# Meat



## aykalam (Apr 12, 2010)

Police seized 850 kilograms of meat of unknown origin and unfit for human consumption in Giza Governorate

Giza food supply police seize meat unfit for human consumption | Egypt Independent


----------



## Sonrisa (Sep 2, 2010)

Oh horror.

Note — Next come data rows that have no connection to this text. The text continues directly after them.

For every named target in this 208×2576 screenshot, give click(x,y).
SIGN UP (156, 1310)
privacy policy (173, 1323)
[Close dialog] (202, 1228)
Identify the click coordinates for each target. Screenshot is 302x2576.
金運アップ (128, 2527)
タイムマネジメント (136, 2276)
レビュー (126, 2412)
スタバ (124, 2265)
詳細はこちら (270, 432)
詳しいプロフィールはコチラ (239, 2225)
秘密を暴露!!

Stray dogs, anyone?


----------



## Whitedesert (Oct 9, 2011)

aykalam said:


> Police seized 850 kilograms of meat of unknown origin and unfit for human consumption in Giza Governorate
> 
> Giza food supply police seize meat unfit for human consumption | Egypt Independent


 "unknown origin?" Makes me go cold on this hot day!


----------



## DeadGuy (Jan 22, 2010)

Some of the shrimps/prawns in the market are believed to be nothing but giant worms............_Chinese _worms to be more specific :ranger:

Bon appetit everyone


----------



## aykalam (Apr 12, 2010)

DeadGuy said:


> Some of the shrimps/prawns in the market are believed to be nothing but giant worms............_Chinese _worms to be more specific :ranger:
> 
> Bon appetit everyone


You just turned me vegetarian :spit:


----------



## MaidenScotland (Jun 6, 2009)

.. I recall, donkey meat being on sale, unknown meat coming out of the zoo a few years ago ... one of the reasons I do not eat meat here.


----------



## expatagogo (May 31, 2010)

MaidenScotland said:


> .. I recall, donkey meat being on sale, unknown meat coming out of the zoo a few years ago ... one of the reasons I do not eat meat here.


Neither do I.


----------